Submitted to: Agronomy Abstracts
Publication Type: Abstract Only
Publication Acceptance Date: 8/1/2008
Publication Date: 10/1/2008
Citation: Abdu, H., Robinson, D., Seyfried, M.S., Jones, S. 2008. Using Geophysical Images of a Watershed Subsurface to Predict Soil Textural Properties. Agronomy Abstracts, 661-3, Joint Annual Meeting of ASA-CSSA-SSSA, and GCAGS, Houston, Texas, October 2008. Interpretive Summary:
Technical Abstract: Subsurface architecture, in particular changes in soil type across the landscape, is an important control on the hydrological and ecological function of a watershed.
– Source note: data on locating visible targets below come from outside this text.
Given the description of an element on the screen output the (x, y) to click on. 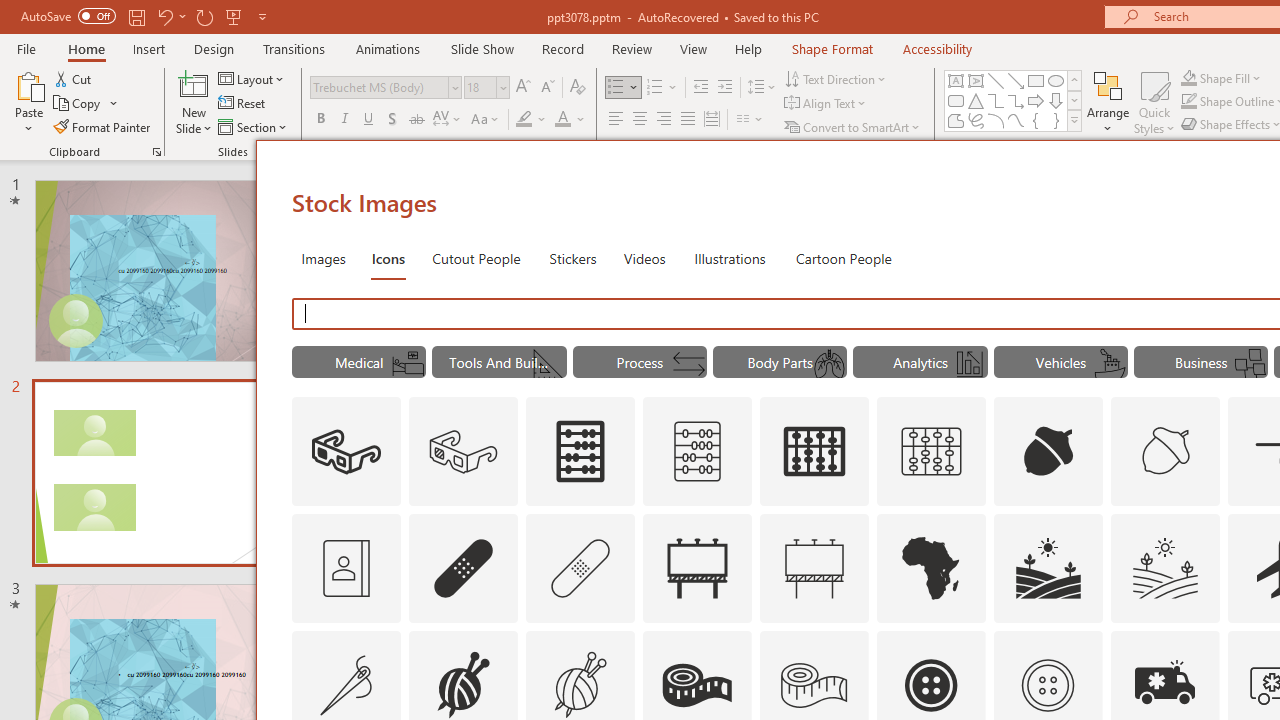
AutomationID: Icons_PostitNotes1_M (1249, 364)
AutomationID: Icons_Abacus (580, 452)
AutomationID: Icons_Abacus_M (697, 452)
AutomationID: Icons_Acorn (1048, 452)
"Business" Icons. (1201, 362)
Given the description of an element on the screen output the (x, y) to click on. 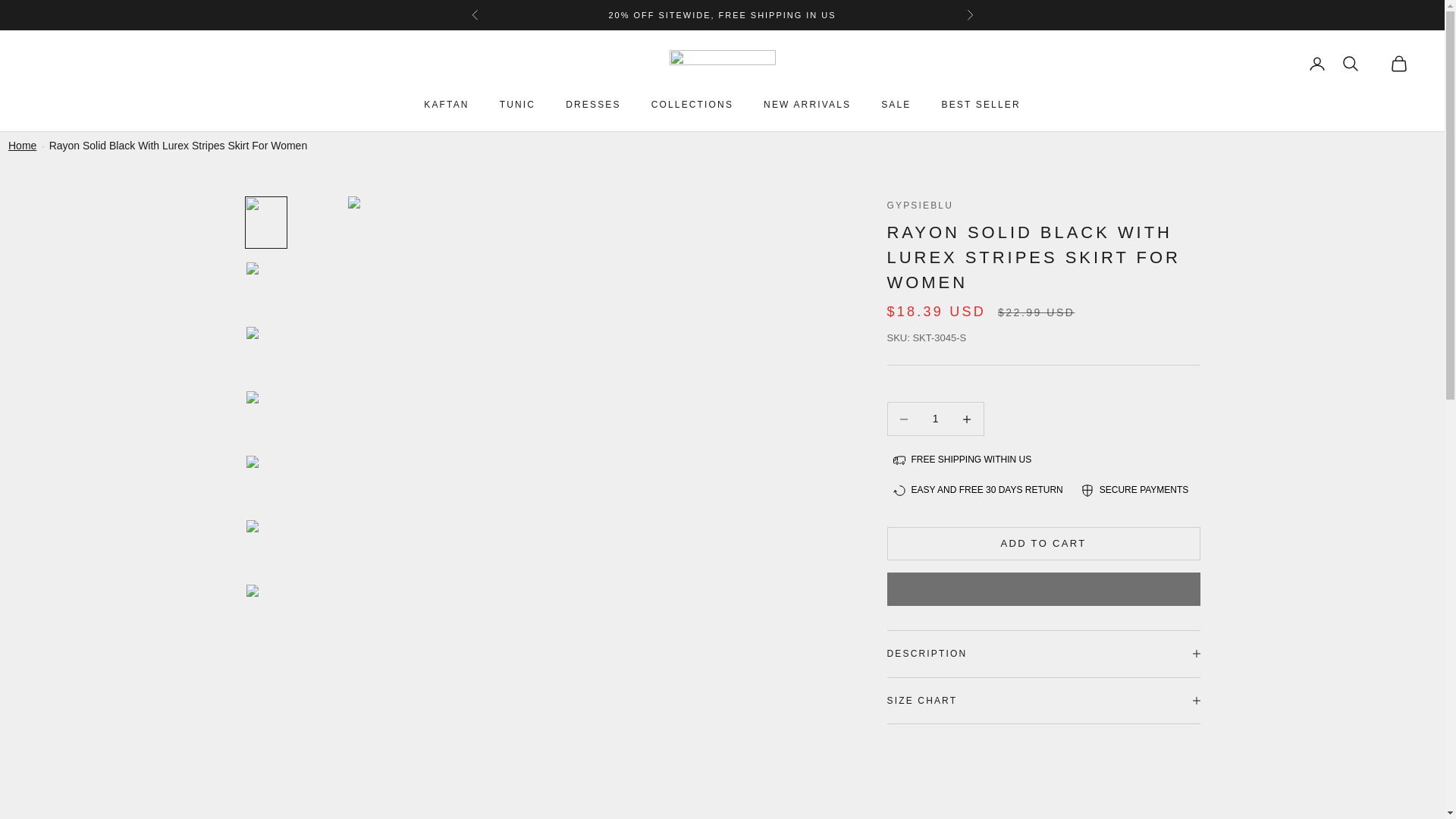
TUNIC (517, 104)
Rayon Solid Black With Lurex Stripes Skirt For Women (178, 145)
Open search (1349, 63)
NEW ARRIVALS (806, 104)
Gypsie blu (721, 63)
SALE (895, 104)
1 (935, 418)
BEST SELLER (980, 104)
Open cart (1398, 63)
Home (22, 145)
Given the description of an element on the screen output the (x, y) to click on. 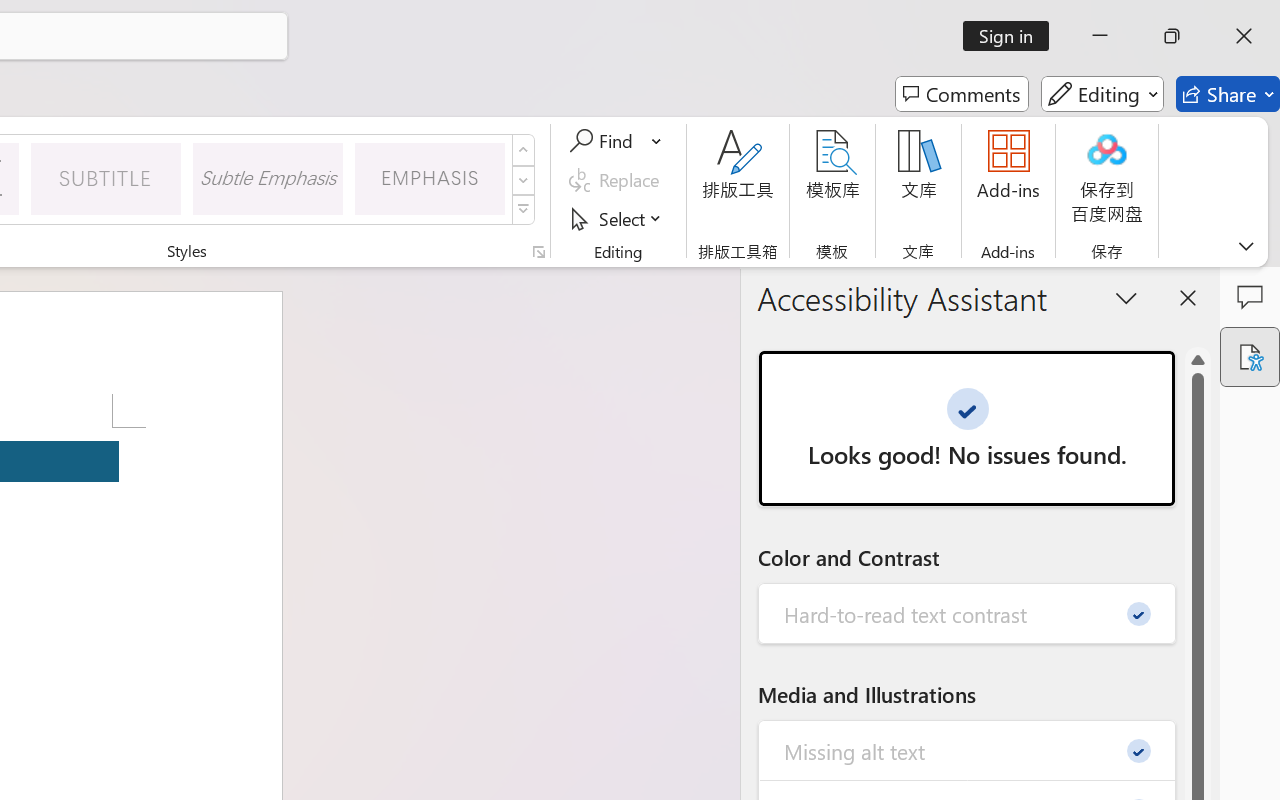
Sign in (1012, 35)
Looks good! No issues found. (966, 428)
Given the description of an element on the screen output the (x, y) to click on. 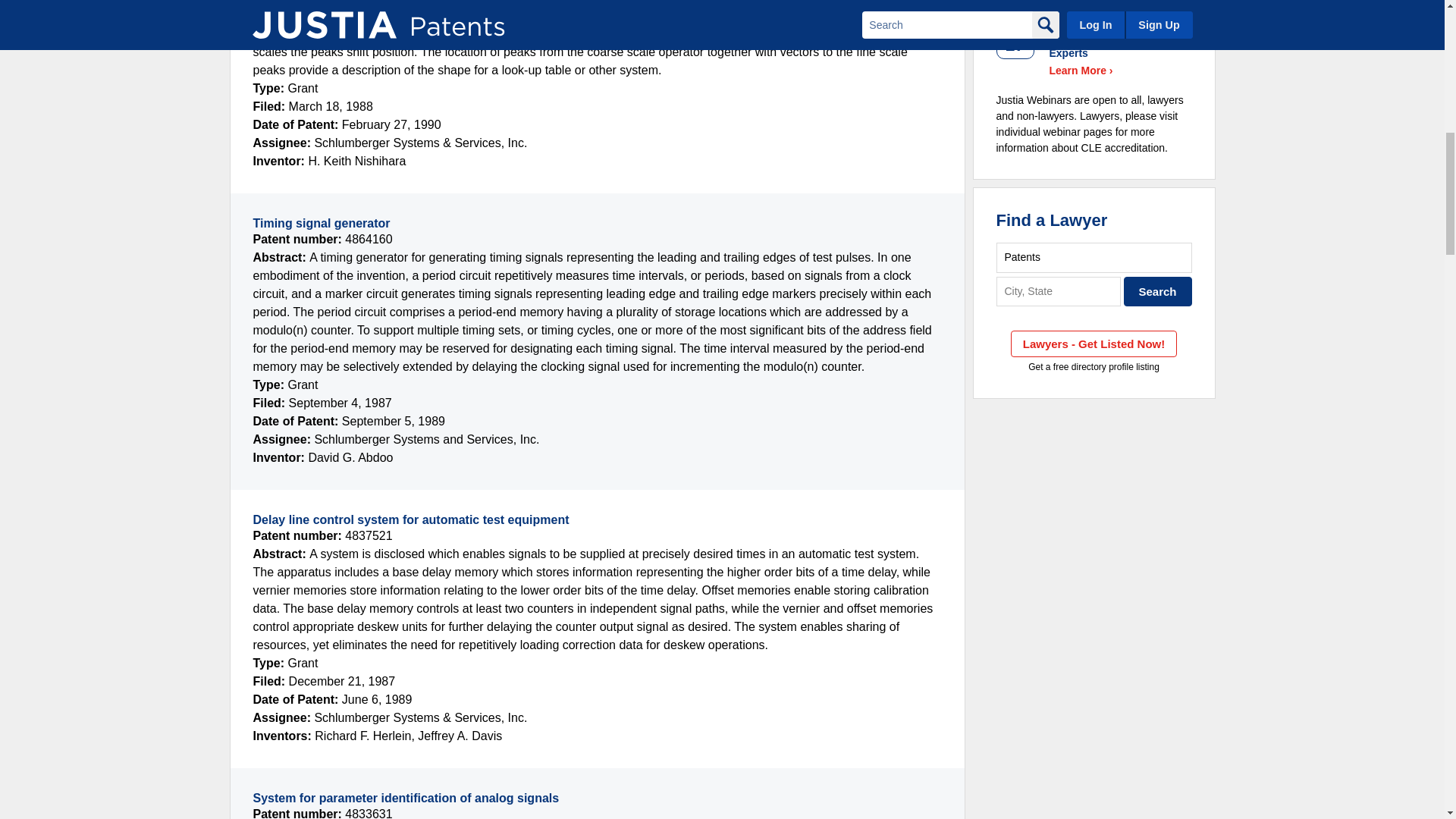
Search (1158, 291)
Legal Issue or Lawyer Name (1093, 256)
City, State (1058, 291)
Timing signal generator (321, 223)
Search (1158, 291)
Delay line control system for automatic test equipment (411, 519)
Patents (1093, 256)
System for parameter identification of analog signals (406, 797)
Given the description of an element on the screen output the (x, y) to click on. 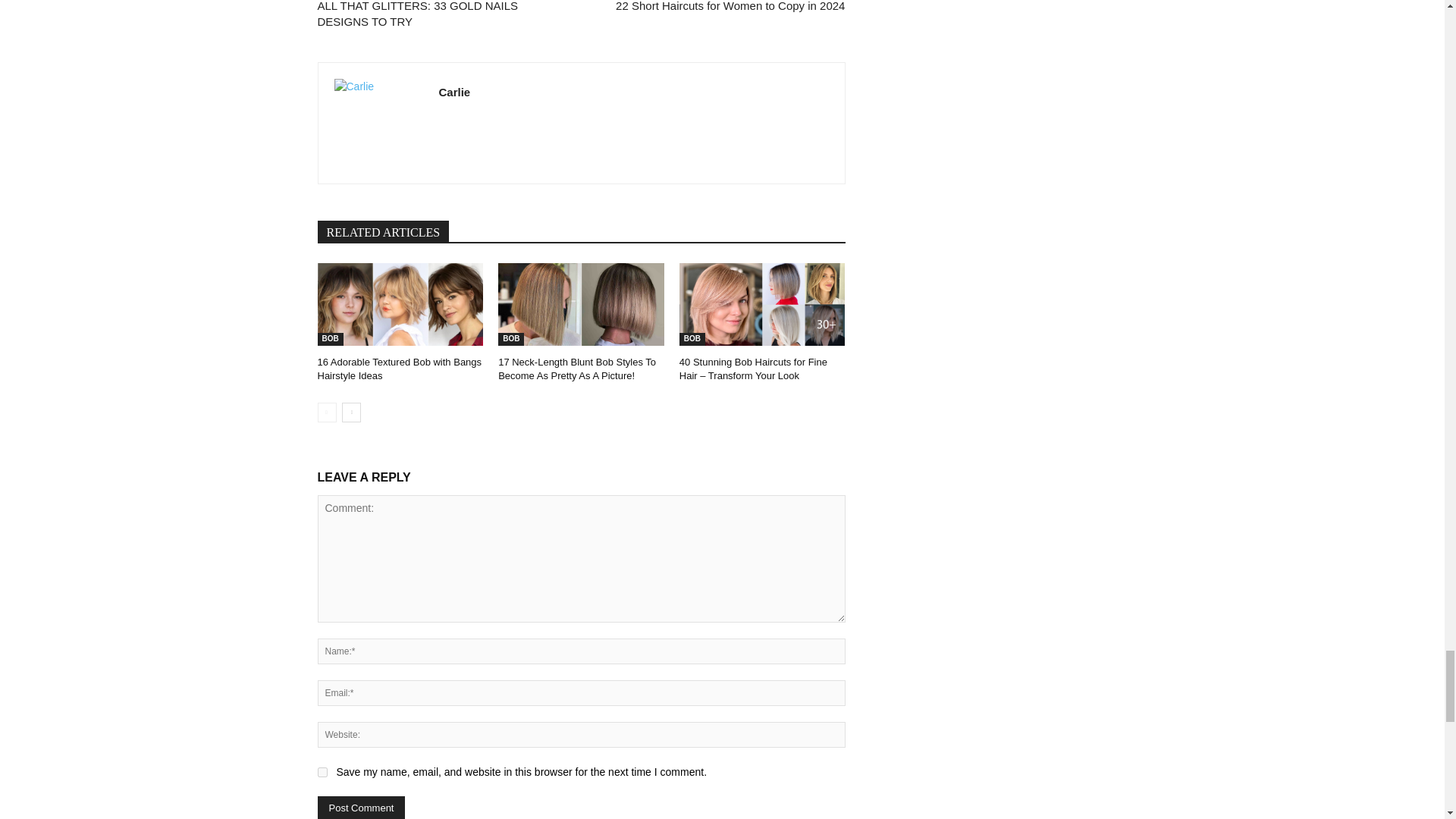
yes (321, 772)
Post Comment (360, 807)
Given the description of an element on the screen output the (x, y) to click on. 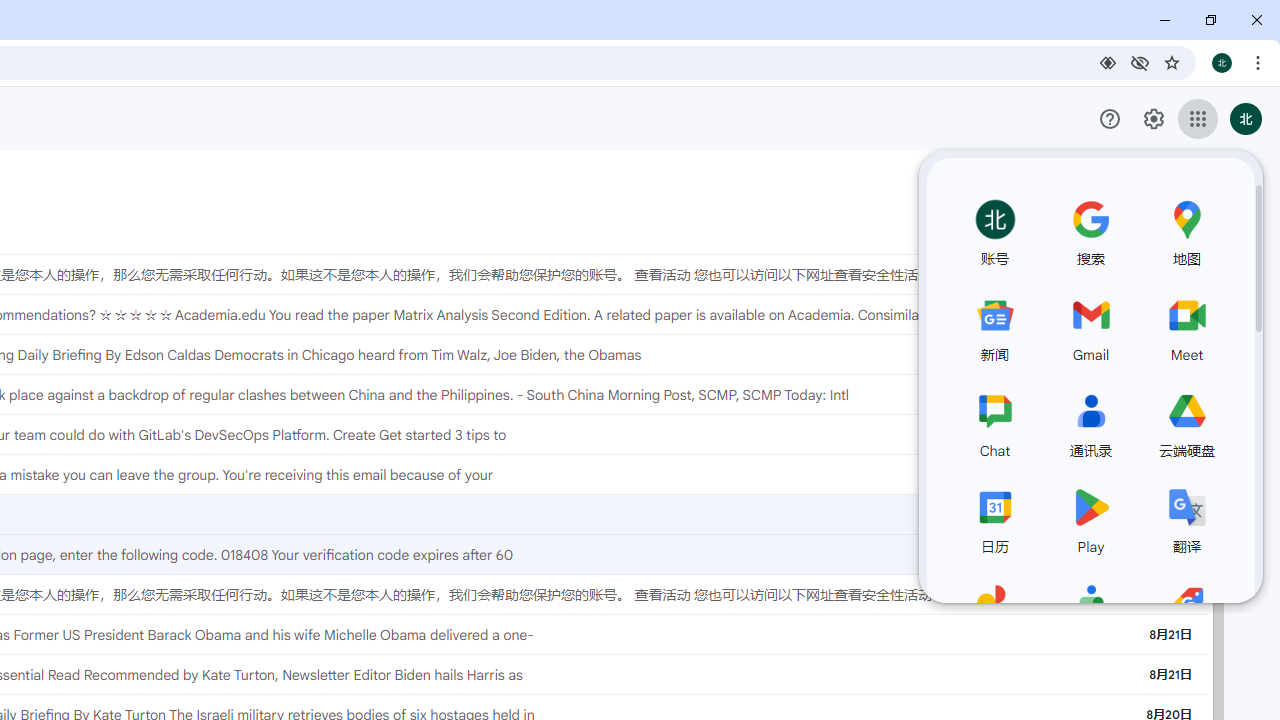
Restore (1210, 20)
Bookmark this tab (1171, 62)
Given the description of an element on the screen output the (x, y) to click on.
Traditional methods of mapping soils involving subjective assignment of soil boundaries are inadequate for studies requiring a quantitative assessment of the landscape and its subsurface connectivity and storage capacity. Geophysical methods such as electromagnetic induction (EMI) provide the possibility of obtaining high resolution images across a landscape to identify subtle changes in subsurface architecture. In this work we show how EMI can be used to image the subsurface of a ~38 ha watershed at the Reynolds Creek Experimental Watershed near Boise,Idaho. We also collected soil samples for textural and water content analysis. We present an imaging approach using kriging to interpolate, and Sequential Gaussian Simulation (SGSIM) to estimate the uncertainty in the maps. We then use the EMI maps as exhaustive secondary information in order to predict clay percentage and water content at unsampled locations using different multi-variable kriging methods. Using cross-validation techniques, we compare the accuracy of kriging methods such as ordinary kriging, regression kriging, and ordinary co-kriging in predicting the property of interest. Such spatially-detailed soil property maps can be useful in studying the discrepancy between measured hydrographs and model predictions, where average values used for soil moisture and soil hydraulic parameters can lead to large deviations. Accounting for the spatial variability of hydraulic properties is important in understanding runoff production, and the role of organizational patterns of soil moisture on catchment runoff.